While the first Saw flick was screened at Sundance in 2004 some months before the American military’s abuses at Abu Ghraib became known to the public, there can be little question that themes of systematic abduction and torture were already on moviegoers' mind when Saw became a smash hit in the fall. Consider one of the iconic images of that scandal, in which a wired-up and hooded Iraqi prisoner stands atop a box because he’s told that stepping down from it will result in his electrocution. How close is that to Jigsaw’s torture-puzzles, in which much of the torment stems from the victims’ knowledge that they are helpless to avoid maiming or killing themselves?

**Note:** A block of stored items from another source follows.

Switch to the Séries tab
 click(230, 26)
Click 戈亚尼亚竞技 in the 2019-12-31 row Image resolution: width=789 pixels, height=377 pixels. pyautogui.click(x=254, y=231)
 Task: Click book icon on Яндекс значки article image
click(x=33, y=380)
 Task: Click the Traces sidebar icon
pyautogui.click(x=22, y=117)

In 2005 and 2006 public awareness shifted to allegations of prisoner abuse and torture at Guantanamo Bay, and the Saw series was prompt in delivering its sequels. Unlike Hostel, which was made in ‘05 and released in early ‘06, the Saw films increasingly articulated a deeply ambivalent attitude toward torture. While Jigsaw’s methods were clearly heinous and sadistic, on other levels one really couldn’t help but identify with the philosophical/ideological rationale he espoused, even if the way he acted on his beliefs was clearly insane. As average, Joe-American couch potatoes, weren’t we the spoiled, passive, apathetic, amoral, hypocritical, and overweight (mentally if not physically) slobs who deserved to be taught some harsh lessons? Here we were, watching Spider-Man movies and American Idol, while brave Americans had sacrificed themselves on United Flight 93 and were continuing to do so on multiple central Asian battlefields. By the way, if you think that this is a contradiction—that as audiences we identified with both Jigsaw and those in his clutches—then please mull over the possibility that the most successful horror movies have always played upon such dual, even paradoxical, allegiances. Frankly, it’s part of what makes the genre worth watching in the first place. Horror films consistently chart the reasons we feel that we need to be punished.

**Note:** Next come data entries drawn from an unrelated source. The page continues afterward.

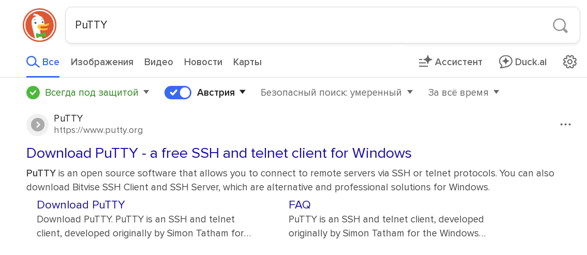The width and height of the screenshot is (587, 255).
Task: Click the Duck.ai chat icon
Action: (x=505, y=62)
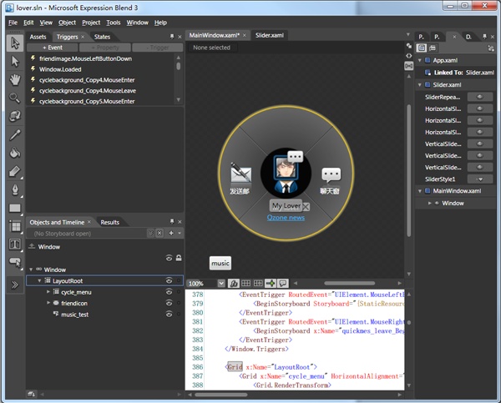Viewport: 501px width, 403px height.
Task: Open the zoom percentage dropdown
Action: coord(220,284)
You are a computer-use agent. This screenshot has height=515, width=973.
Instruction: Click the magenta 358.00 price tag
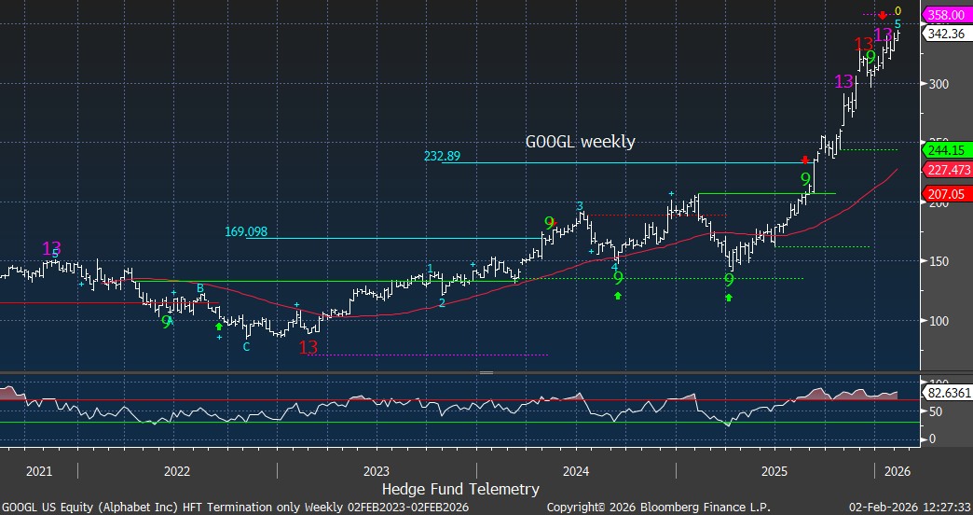point(946,15)
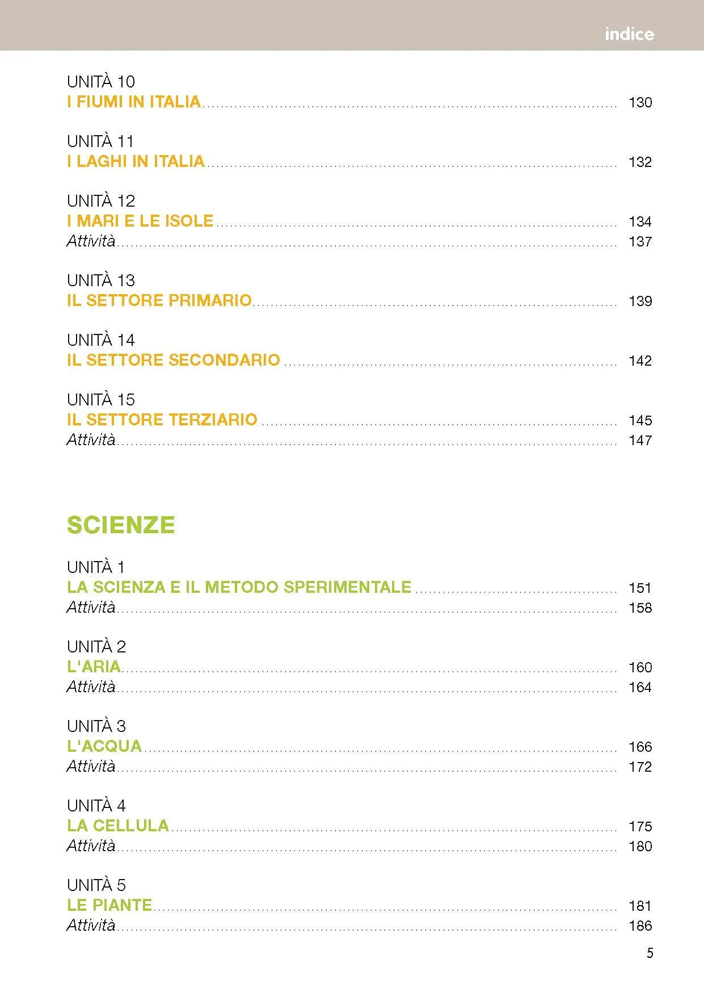
Task: Click the SCIENZE section heading
Action: point(121,525)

Anyway, I’ll probably return to the Saw movies in the coming weeks (it’s a bad topic to get me started on). For now, though, I just wanted to draw attention to a film that taught me how this recent pattern of prisoner abuse and torture actually began in Bagram, Afghanistan. While the Academy Award-winning Taxi to the Dark Side, which was released on DVD on September 30, is not likely to show up on most horror fans’ radar screens, I’d suggest that it can act as a potent counterpoint to any torture-and-torment films that may be on your list of entertainment options. And, in what I’m thinking is merely a coincidence, the name of the group that made this insightful and sober doc is called Jigsaw Productions.

Taxi to the Dark Side doesn’t shy away from presenting the brutal details of how harmless cab driver and dad Dilawar had his legs “pulpified” by repeated beatings before dying, and how other prisoners have had their brains basically turned into useless sponges through sleep deprivation and other techniques. As one would expect, the film supplements photos and other evidence with first-hand accounts by the abusers themselves and contrasts these largely honest confessional segments with official double-speak sound bites from well-known politicians.

So while writer-director Alex Gibney’s film is so horrifying that it actually may take the fun out of Halloween for you this year, it’s still a title I’d recommend across the board, regardless of one’s political leanings. After all, I doubt that the military makes a point of vetting all registered Democrats before deciding on who gets assigned to prison guard duty.